Privacy Trading in the Apps and IoT Age: Markets and Computation
Friday 26th October (Michaelmas Term 2018)
Tony Hoare Room, Robert Hooke Building
In the era of the mobile apps and IoT, huge quantities of data about individuals and their activities offer a wave of opportunities for economic and societal value creation. However, the current personal data ecosystem is fragmented and inefficient. On one hand, end-users are not able to control access (either technologically, by policy, or psychologically) to their personal data (currently only possible for GDPR regulated countries) which results in issues related to privacy, personal data ownership, transparency, and value distribution. On the other hand, this puts the burden of managing and protecting user data on apps and ad-driven entities (e.g., an ad-network) at a cost of trust and regulatory accountability. In such a context, data holders (e.g., apps) may take advantage of the individuals’ inability to fully comprehend and anticipate the potential uses of their private information with detrimental effects for aggregate social welfare (e.g., Facebook-Cambridge Analytica, and Gmail case studies).
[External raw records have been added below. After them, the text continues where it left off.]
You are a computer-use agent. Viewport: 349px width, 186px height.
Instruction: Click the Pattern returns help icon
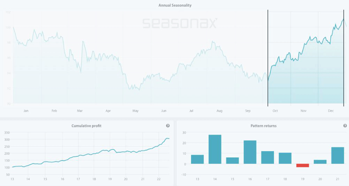(345, 126)
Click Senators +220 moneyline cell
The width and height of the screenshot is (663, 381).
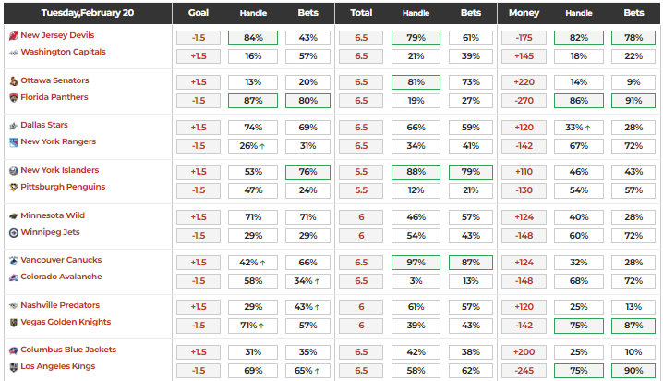[x=524, y=83]
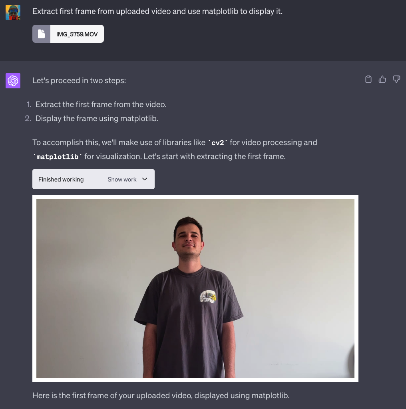Click the user prompt about extracting first frame
Screen dimensions: 406x409
tap(157, 11)
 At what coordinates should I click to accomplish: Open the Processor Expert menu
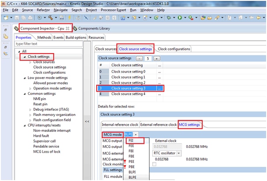114,10
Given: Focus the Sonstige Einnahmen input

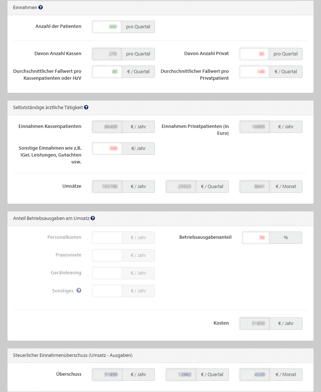Looking at the screenshot, I should point(107,149).
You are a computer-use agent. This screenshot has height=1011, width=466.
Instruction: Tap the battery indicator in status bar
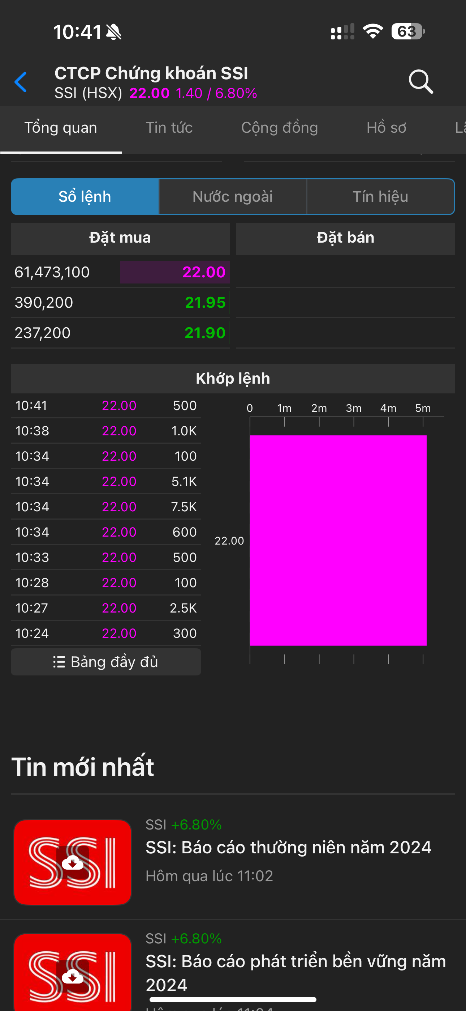click(x=408, y=31)
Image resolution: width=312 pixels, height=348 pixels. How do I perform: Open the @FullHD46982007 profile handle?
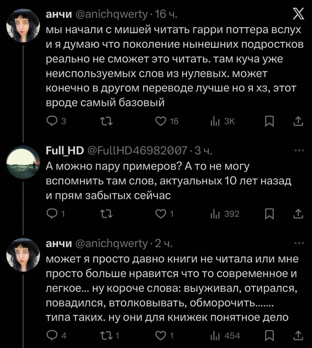tap(138, 150)
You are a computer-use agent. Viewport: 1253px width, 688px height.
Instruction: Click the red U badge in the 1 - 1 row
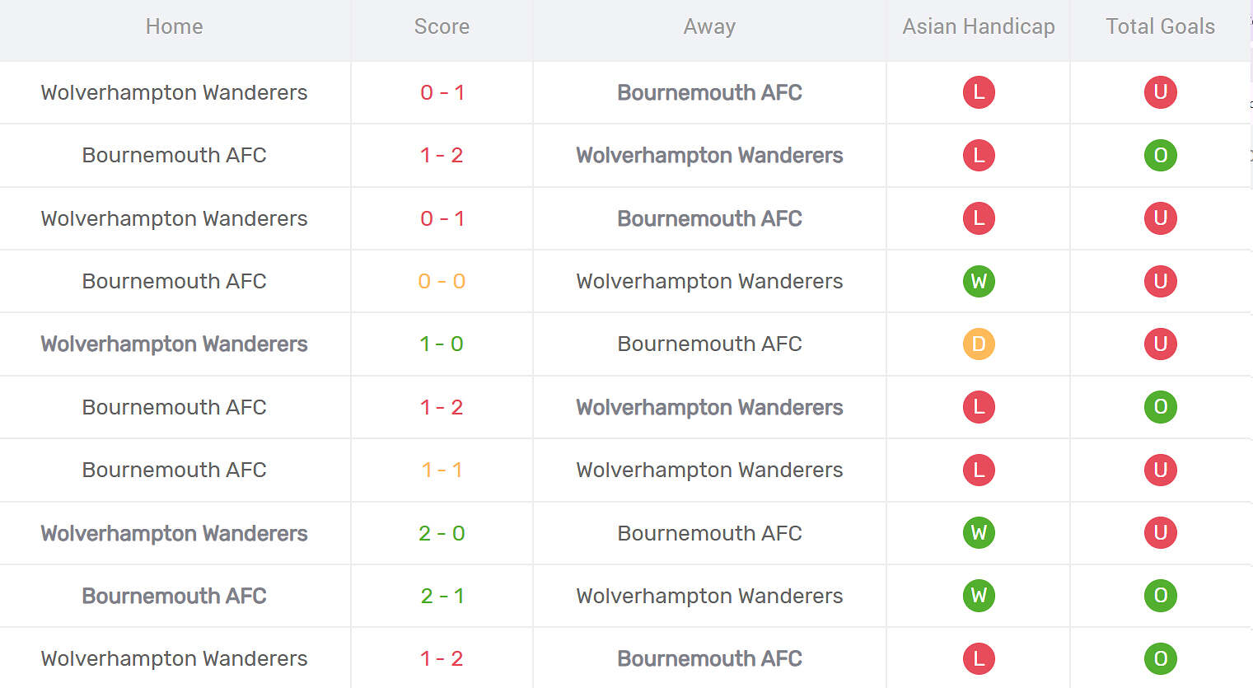(1160, 470)
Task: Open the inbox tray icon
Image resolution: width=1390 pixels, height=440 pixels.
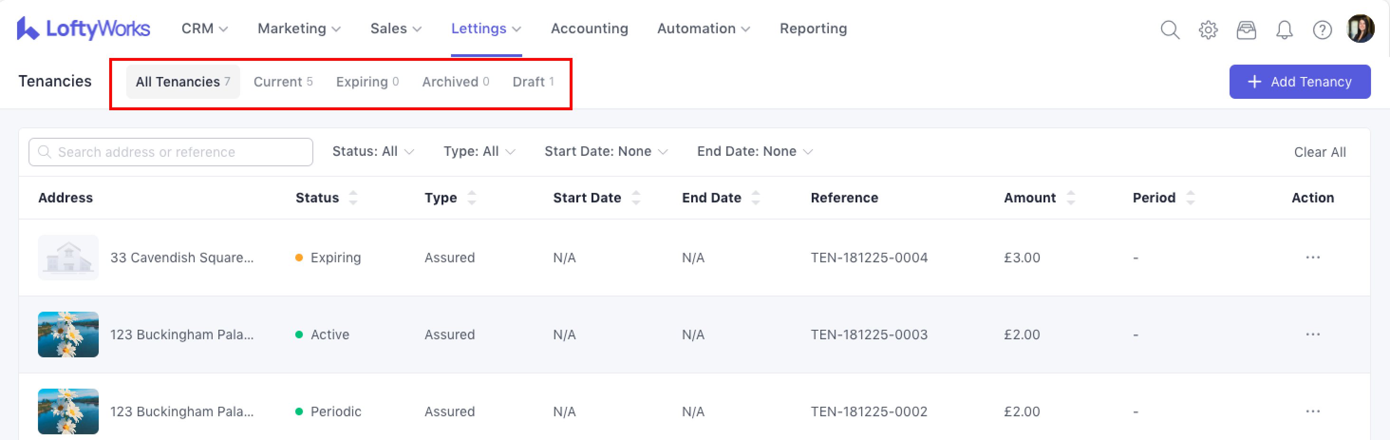Action: [x=1246, y=30]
In this talk, we investigate the problem of the existence and computationally efficient engineering design of efficient market ecosystems (and their subsequent implications to law and policy) that aim to achieve a maximum social welfare state among competing data holders by preserving the heterogeneous privacy preservation constraints up to certain compromise levels, induced by their clients, and at the same time satisfying requirements of agencies (e.g., advertising organizations) that collect and trade client data for the purpose of targeted advertising, assuming the potential practical inevitability of some amount inappropriate data leakage on behalf of the data holders.